[SELECTED EXCERPT]
++++++
NASA urges intense Earth surveillance. Proposal cites growing awareness of man's impact on planet

NASA officials want to mount ``a new and challenging'' planetary venture -- ``a mission to Planet Earth.'' It would be part of a massive in-ternational effort to meet what a committee of Earth scientists calls humanity's ``new responsibility for our global future.'' Extensive space-based surveillance would help keep tabs on how the planet is doing.

Our ``new responsibility'' reflects the fact that ``we have become part of the Earth system and one of the forces for Earth change,'' says NASA's Earth System Sciences Committee (ESSC).

People erode the soil, destroy the forests, and create deserts. They pollute the air with carbon dioxide and other heat-trapping gases to a degree that may permanently change Earth's climate. They've joined wind, rain, volcanos, and the ponderous drift of continents as a major force for global change. And they don't know what they're doing.

``These [people-driven] changes seem irreversible,'' warns ESSC chairman Francis P. Bretherton of the National Center for Atmospheric Research. He adds that this challenges humanity ``to develop the capability to predict those changes that will occur in the next decade to century.'' To do that, he explains, we first have to ``obtain a scientific understanding of the entire Earth System on a global scale.''

Sensing this need three years ago, NASA's advisory council commissioned ESSC to prepare a plan for action. Dr. Bretherton outlined that plan at a press conference Thursday. It is global in geographic coverage and comprehensive in scientific scope. It needs decades of time and the scientific resources of the entire planet to achieve its goal of comprehensive knowledge of Earth. And, within the United States, it requires the combined efforts of several agencies.
++++++
[STATED PROBLEM]
Please reproduce the article on NASA's Earth surveillance proposal from "People erode the" up to and including "what they're doing.", renaming "deserts" as "wastelands".

Records:
++++++
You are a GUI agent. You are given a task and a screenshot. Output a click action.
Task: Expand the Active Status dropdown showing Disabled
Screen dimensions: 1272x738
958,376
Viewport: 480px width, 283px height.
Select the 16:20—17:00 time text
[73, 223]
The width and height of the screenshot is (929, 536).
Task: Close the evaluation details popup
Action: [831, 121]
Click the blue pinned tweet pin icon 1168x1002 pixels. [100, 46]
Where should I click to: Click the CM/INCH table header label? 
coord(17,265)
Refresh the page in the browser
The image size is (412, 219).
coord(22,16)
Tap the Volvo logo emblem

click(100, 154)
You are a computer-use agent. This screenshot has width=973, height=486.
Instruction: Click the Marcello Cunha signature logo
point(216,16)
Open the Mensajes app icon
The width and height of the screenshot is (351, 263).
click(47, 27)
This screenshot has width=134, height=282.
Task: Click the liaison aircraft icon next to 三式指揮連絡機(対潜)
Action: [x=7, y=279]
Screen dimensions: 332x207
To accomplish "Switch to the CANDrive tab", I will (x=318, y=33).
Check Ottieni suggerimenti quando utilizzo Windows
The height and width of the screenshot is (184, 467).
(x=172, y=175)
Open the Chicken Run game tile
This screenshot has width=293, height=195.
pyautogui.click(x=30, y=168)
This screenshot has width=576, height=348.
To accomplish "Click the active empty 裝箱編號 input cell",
++++++
[SOLUTION TO THIS PROBLEM]
People erode the soil, destroy the forests, and create wastelands. They pollute the air with carbon dioxide and other heat-trapping gases to a degree that may permanently change Earth's climate. They've joined wind, rain, volcanos, and the ponderous drift of continents as a major force for global change. And they don't know what they're doing.